The newly passed provision requires airlines to seat travelers younger than 13 years old with an adult. // © iStock 2016
Feature image (above): Travel industry members supported the U.S. representatives pushing the bill. // © iStock 2016
Nearly every traveling parent has experienced it — that “Are you kidding me?” moment when an airline staffer hands over boarding passes that show separated seats, despite the fact that the youngest member of the group is 5 years old. The now-panicked parent is told to check with a gate staffer to see if any changes can be made, but veterans know the truth: They’re on their own. As soon as they board the aircraft, they’ll be pleading with a fellow passenger (or two) to make seat swaps to accommodate them. Of course, not everyone will oblige.
It’s a baffling scenario, but a common one. Unless families are splurging on premium seats, it’s likely that their assignments will be dispersed without attention to the ages and needs of those in the party. Not surprisingly, some travel industry professionals, including the Family Travel Association (FTA) and the American Society of Travel Agents (ASTA), have been helping fight for change alongside politicians, namely U.S. Representatives Jerrold Nadler of New York and Rodney Davis of Illinois.
On July 7, the duo announced that their hard work had resulted in the passage of a provision requiring airlines to seat children 13 years old and younger with an adult or older child in their party. The legislation, which Nadler and Davis had penned in 2015 as the Families Flying Together Act (FFTA), was included in the recent 15-month Federal Aviation Administration extension. It’s a temporary victory, but a victory nonetheless.
“Traveling with young children can already be stressful, and when you can’t sit together on a flight, it makes the process more difficult,” Davis said in a statement. “All we're asking is for airlines to do a better job of accommodating parents ahead of time so we can make flying a better experience for families and other passengers onboard. I think most airlines have the same goal. This provision is important to updating an industry that continues to see growth in family travel.”
Ethan Gelber, director of editorial for the FTA, says that his team lent a helping hand by acting as communications support, sharing news on the legislation’s progress with consumers and industry members, as well as gathering industry feedback for Nadler and Davis.
According to Eben Peck, senior vice president of government and industry affairs for ASTA, association members were also heavily involved in the legislative process. This past March, more than 100 members went to the capitol to lobby for their interests in regards to FFTA, and some staff returned again in the spring.

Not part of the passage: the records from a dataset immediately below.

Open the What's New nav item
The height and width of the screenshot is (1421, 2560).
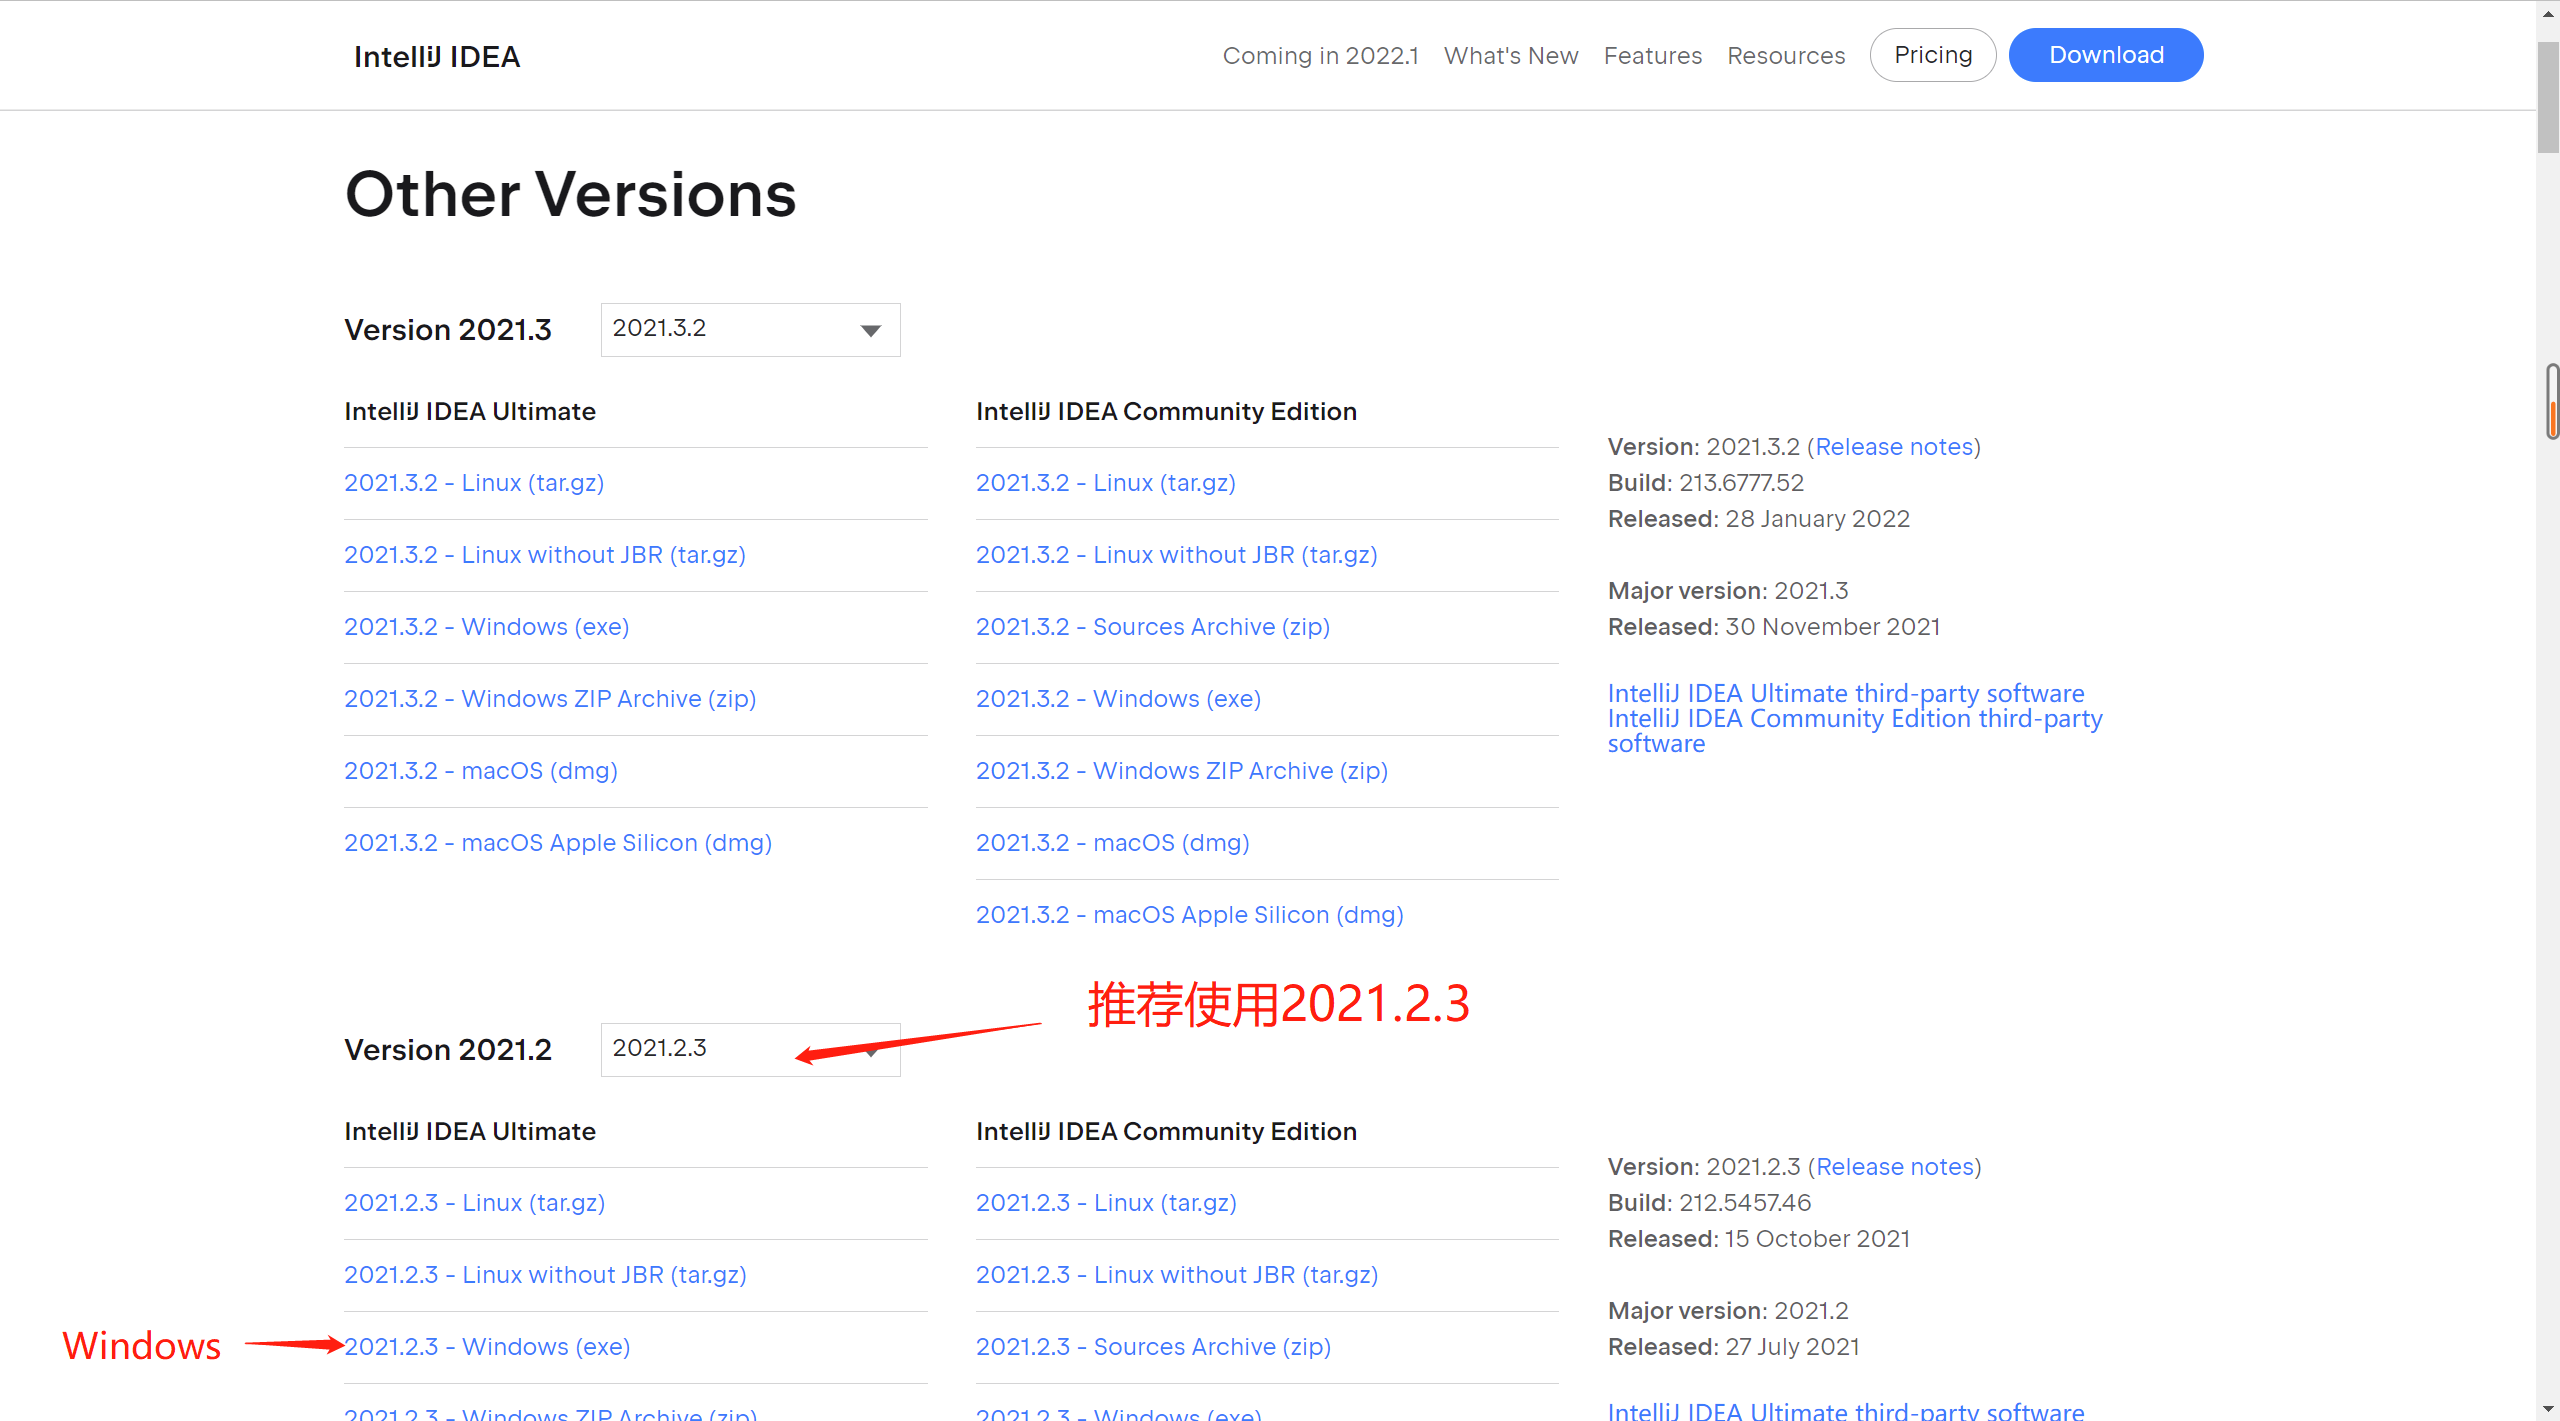pyautogui.click(x=1510, y=56)
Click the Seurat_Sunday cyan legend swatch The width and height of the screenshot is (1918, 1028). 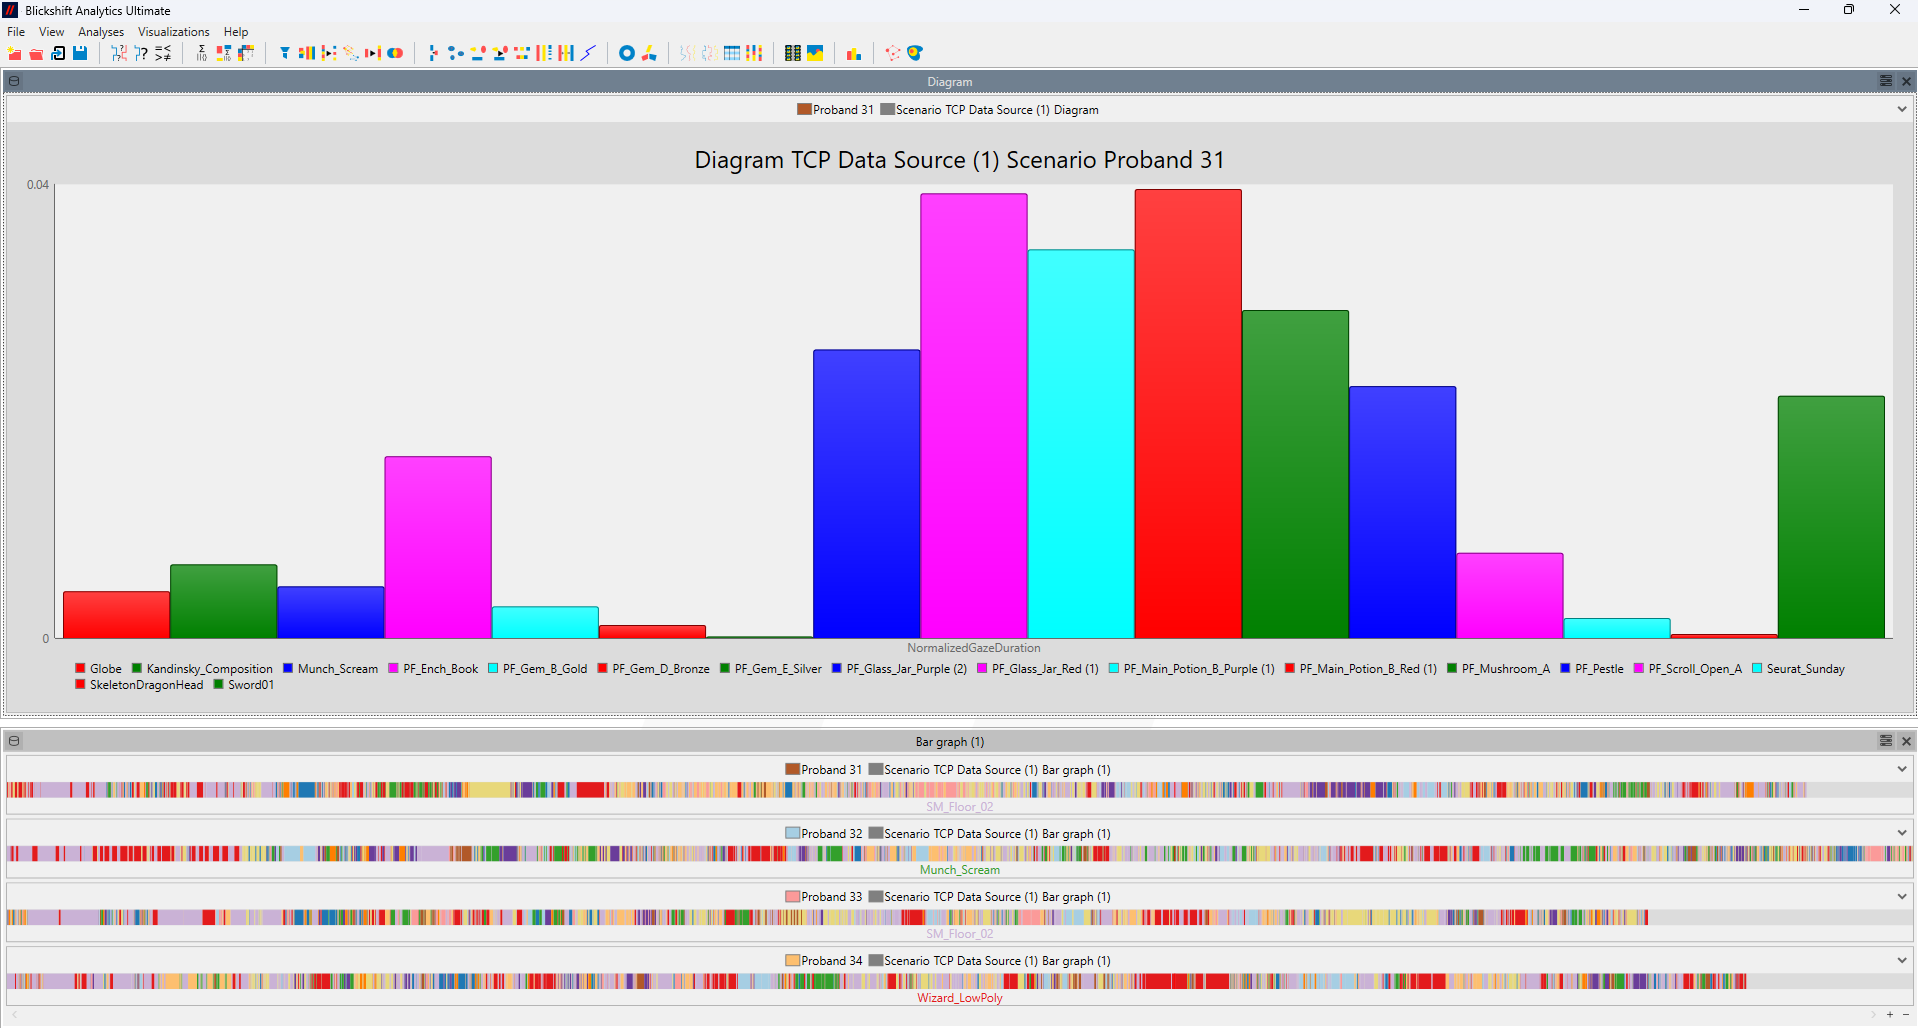(x=1757, y=669)
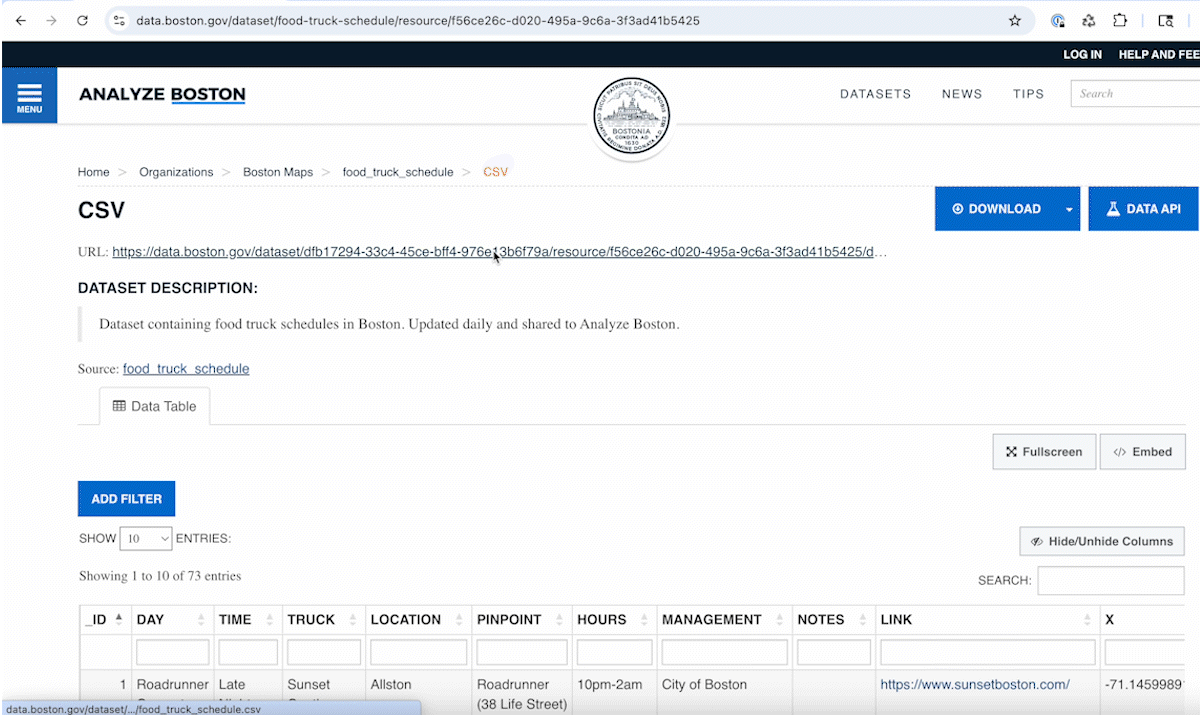
Task: Bookmark page using the star icon
Action: click(x=1015, y=20)
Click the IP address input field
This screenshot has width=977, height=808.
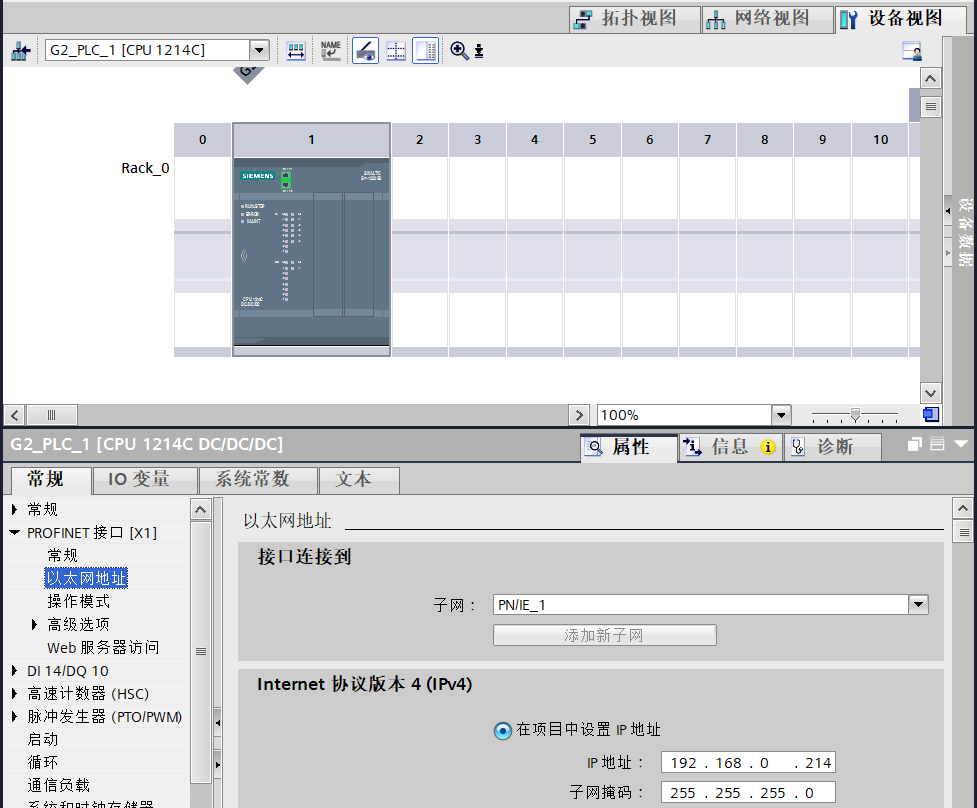point(748,763)
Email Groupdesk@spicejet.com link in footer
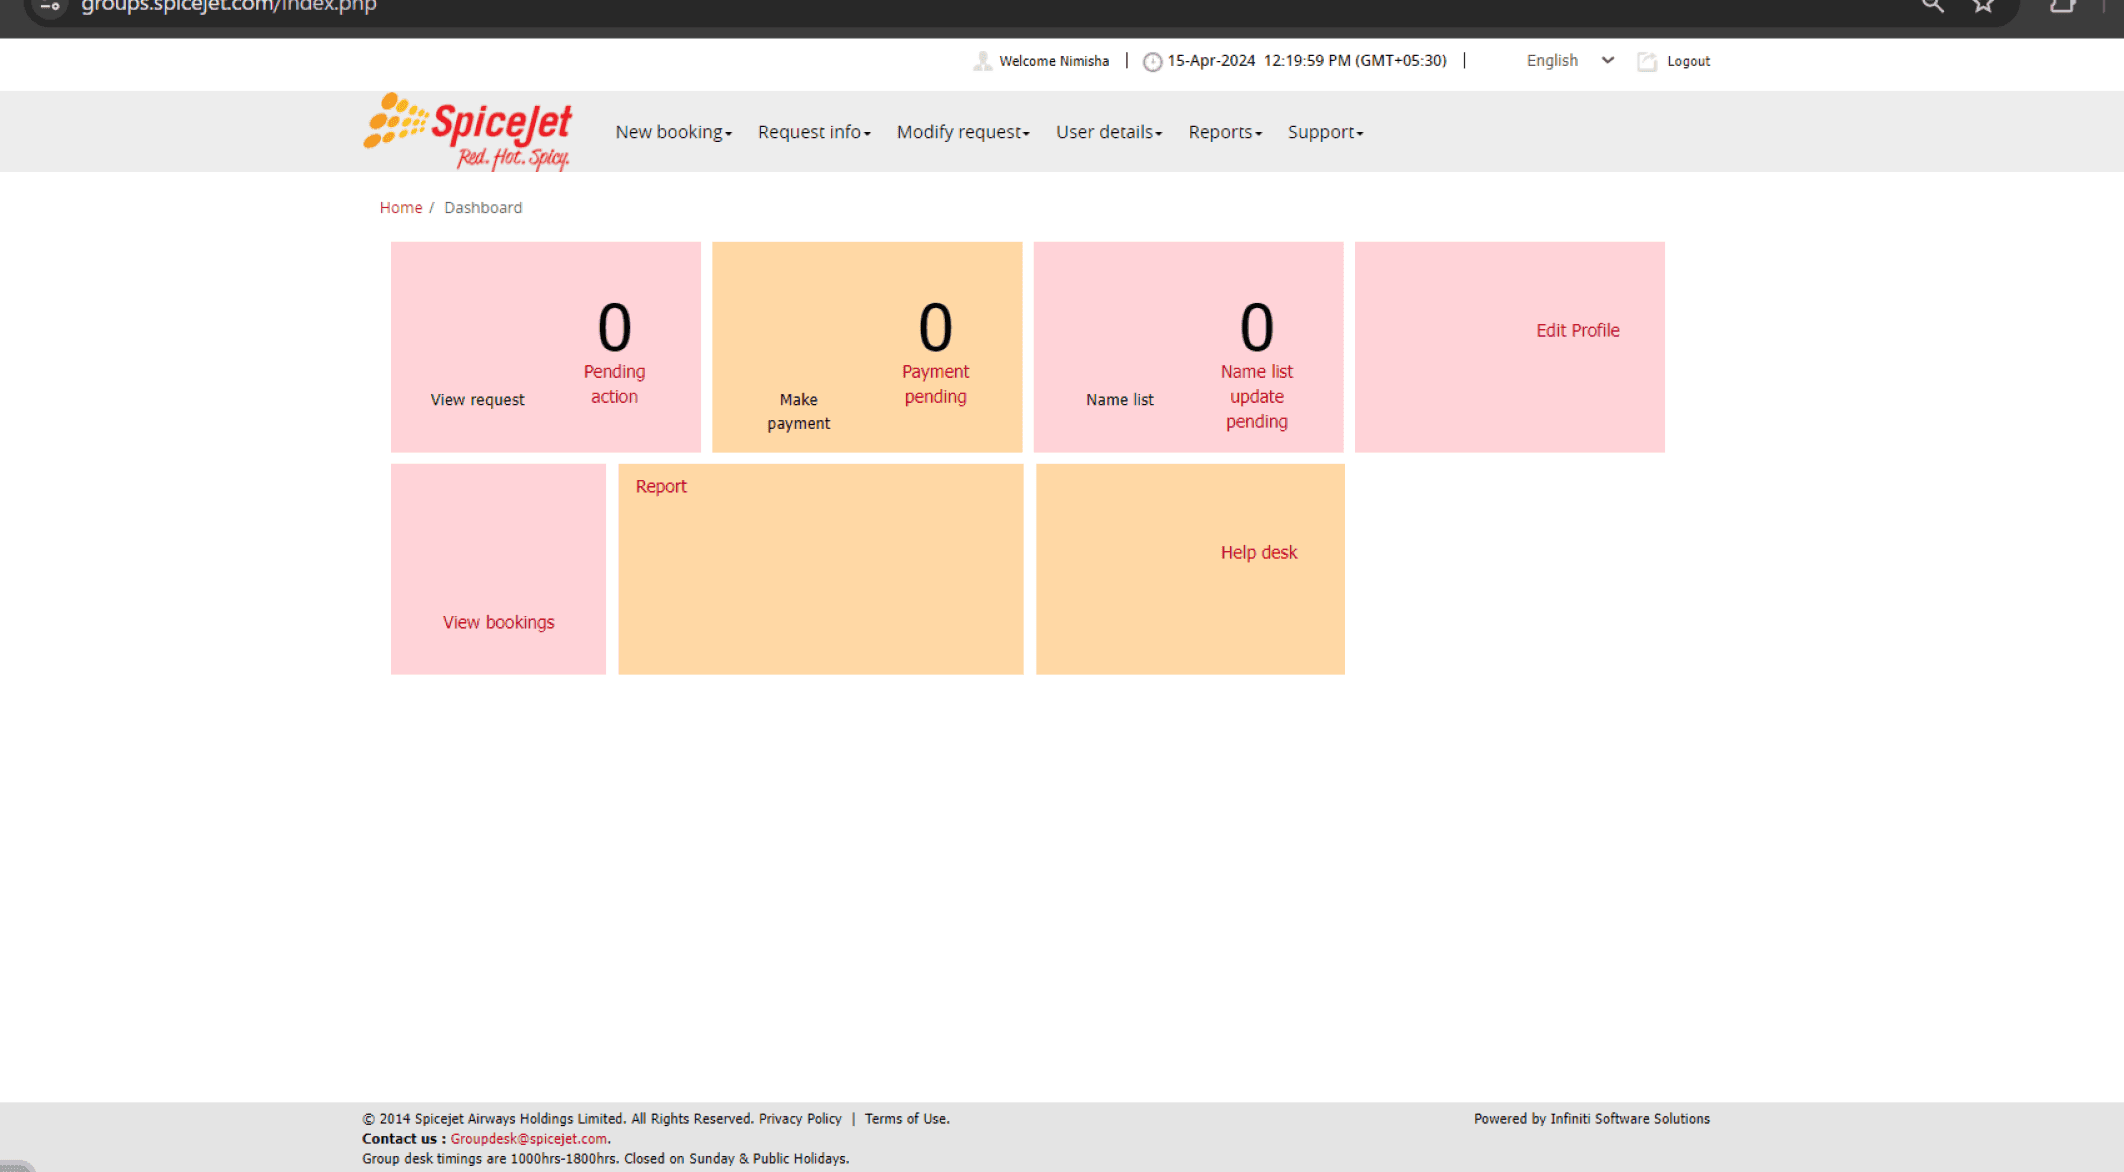2124x1172 pixels. 528,1138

While Peck and fellow ASTA members were excited about the new requirements for airlines, he reports that travel agents are equally satisfied about terms not included in the bill. Peck says that the initial draft would have burdened agents with a number of fine-inducing consumer disclosures, as well as a provision that would have left them susceptible to fines for failing to communicate that families aren’t guaranteed seats together — thus putting the responsibility on the party that isn’t in control of seat assignments.
“It’s important to remember that this is a short-term bill expiring at the end of September 2017,” Peck said. “In addition to preventing consumer disclosures that don’t make sense, our objectives for the next go-round include ensuring that airline ancillary fees are transparent to consumers; that those ancillaries are purchasable through travel agents; creating a new national commission on airline competition; and adding a seat for independent travel distribution to the Department of Transportation’s Advisory Committee for Aviation Consumer Protection.”